## Leestekst
——————

Concentratie scheepswrakken Kuinre

Concentratie scheepswrakken Kuinre

Plaats: Luttelgeest

Locatie: Uiterdijkenweg

Maker:

materiaal: eikenhout

Jaar: 400-1800


Beschrijving:

In de Romeinse tijd (12 v. Chr. - 450 na Chr.) lag in het hart van de Lage landen een groot water, dat de Romeinen de naam Flevo Lacus gaven oftewel Flevomeer. Voor het begin van de jaartelling slibde de afwatering naar de Noordzee dicht waardoor het waterpeil steeg en het Flevomeer ontstond. Door afslag van de oevers ontwikkelde het Flevomeer zich na 450 tot een binnenmeer dat Aelmere, Almari of Almere genoemd werd. Het Aelmere stond via enkele geulen in verbinding met de Waddenzee. Na 800 waren er veel vloedgolven in de Lage Landen, het Aelmere begon steeds meer uit te dijen. Door de bodemdaling werd het gebied kwetsbaar voor overstromingen. Tijdens de Allerheiligenvloed op 1-2 november 1170 brak de veenrug tussen Enkhuizen en Stavoren definitief door. Er ontstond een doorgang met de Noordzee en het zoete Aelmere groeide uit tot de met zout water gevulde Zuiderzee.

——————

## Opdrachten
A - Neem het stuk van de beschrijving over, beginnend bij "In de Romeinse" en doorlopend tot en met "water gevulde Zuiderzee.", en verander daarin "vloedgolven" in "stormvloeden".
B - Wanneer brak volgens de beschrijving de veenrug tussen Enkhuizen en Stavoren definitief door?

## Gegevensfragment
——————

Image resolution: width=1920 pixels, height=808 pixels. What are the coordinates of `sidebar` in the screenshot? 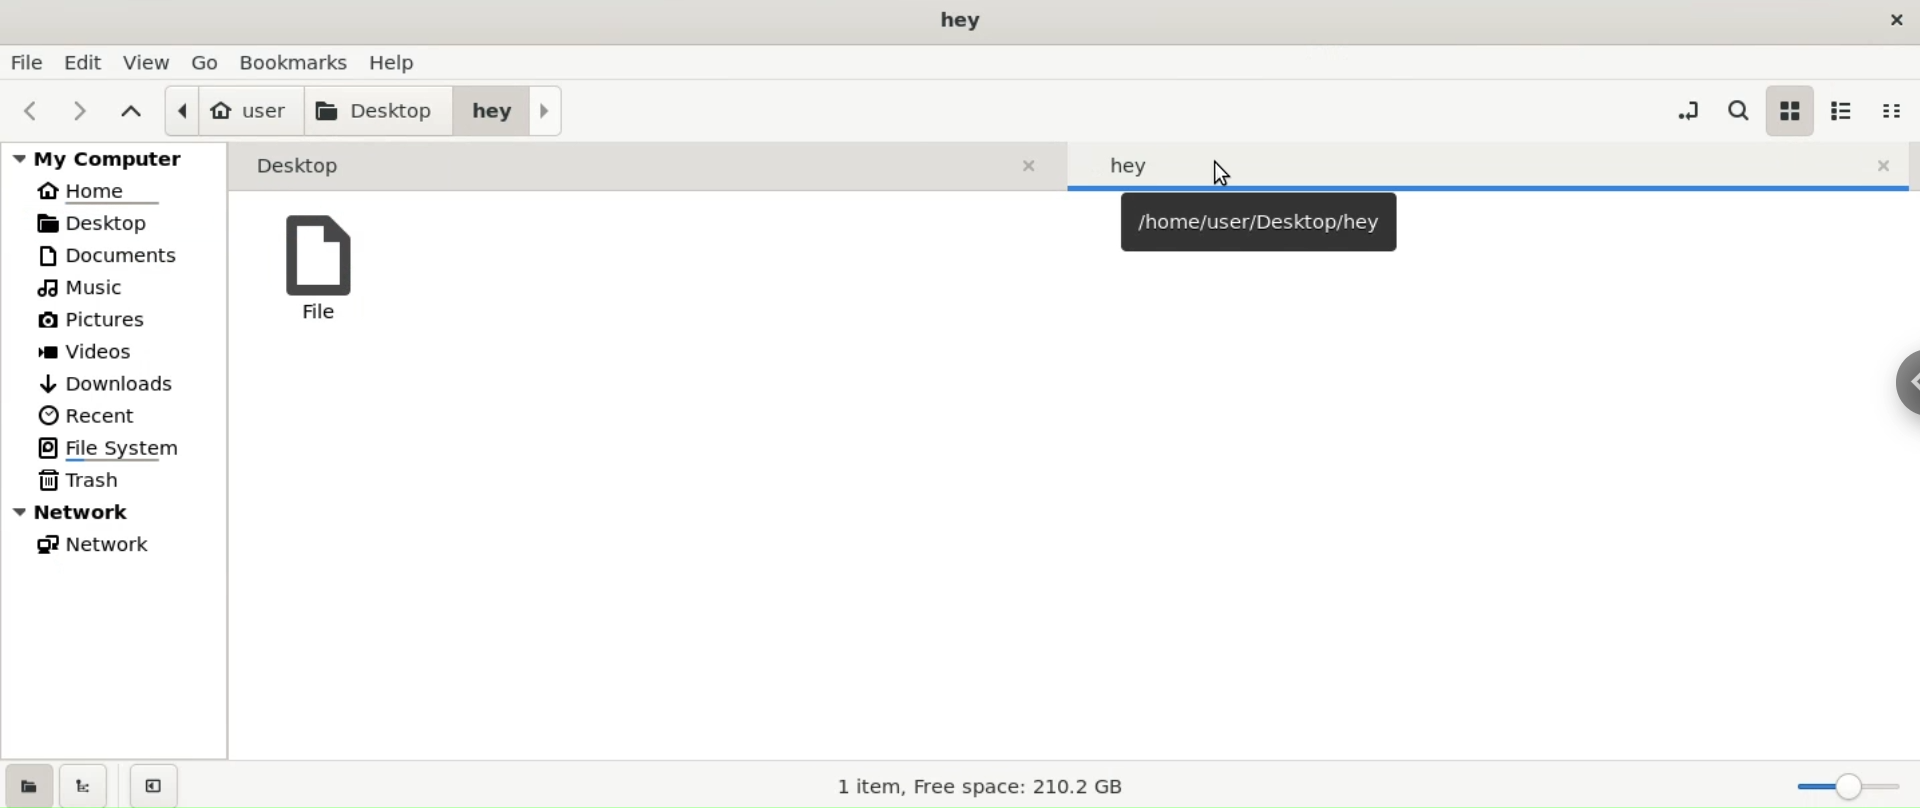 It's located at (1908, 383).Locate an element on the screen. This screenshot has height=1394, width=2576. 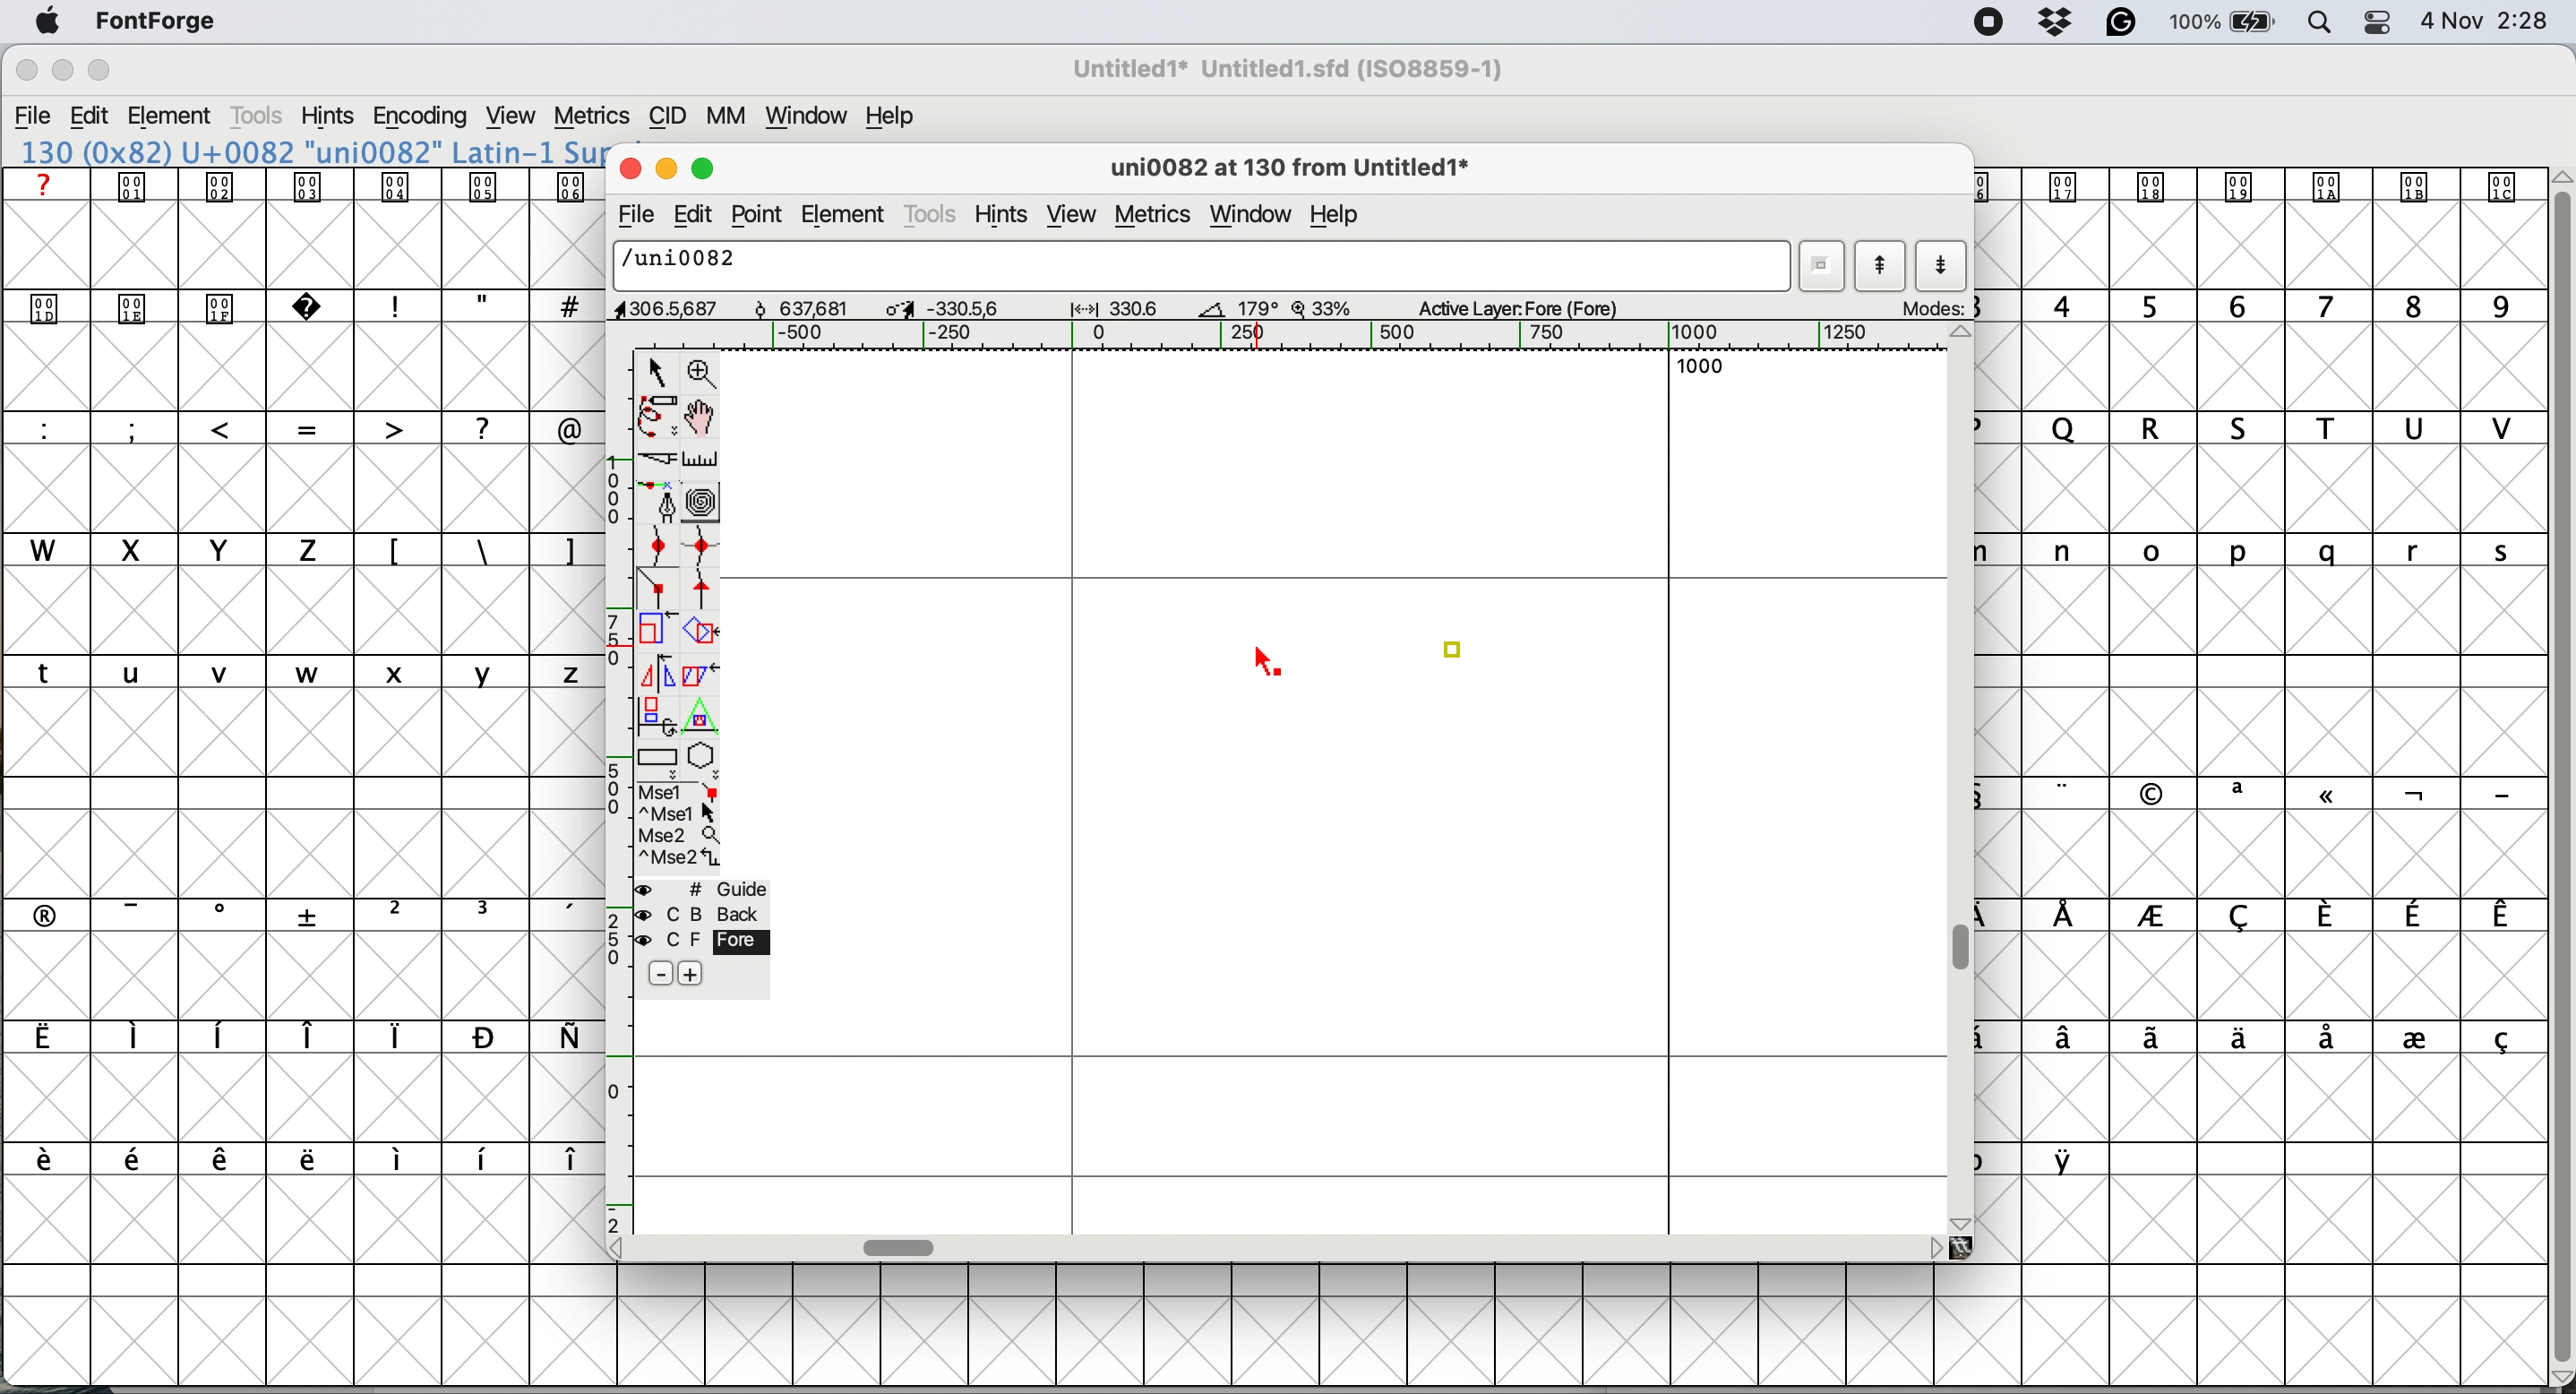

——————

## Uitwerkingen
A -
In de Romeinse tijd (12 v. Chr. - 450 na Chr.) lag in het hart van de Lage landen een groot water, dat de Romeinen de naam Flevo Lacus gaven oftewel Flevomeer. Voor het begin van de jaartelling slibde de afwatering naar de Noordzee dicht waardoor het waterpeil steeg en het Flevomeer ontstond. Door afslag van de oevers ontwikkelde het Flevomeer zich na 450 tot een binnenmeer dat Aelmere, Almari of Almere genoemd werd. Het Aelmere stond via enkele geulen in verbinding met de Waddenzee. Na 800 waren er veel stormvloeden in de Lage Landen, het Aelmere begon steeds meer uit te dijen. Door de bodemdaling werd het gebied kwetsbaar voor overstromingen. Tijdens de Allerheiligenvloed op 1-2 november 1170 brak de veenrug tussen Enkhuizen en Stavoren definitief door. Er ontstond een doorgang met de Noordzee en het zoete Aelmere groeide uit tot de met zout water gevulde Zuiderzee.

B - Tijdens de Allerheiligenvloed op 1-2 november 1170.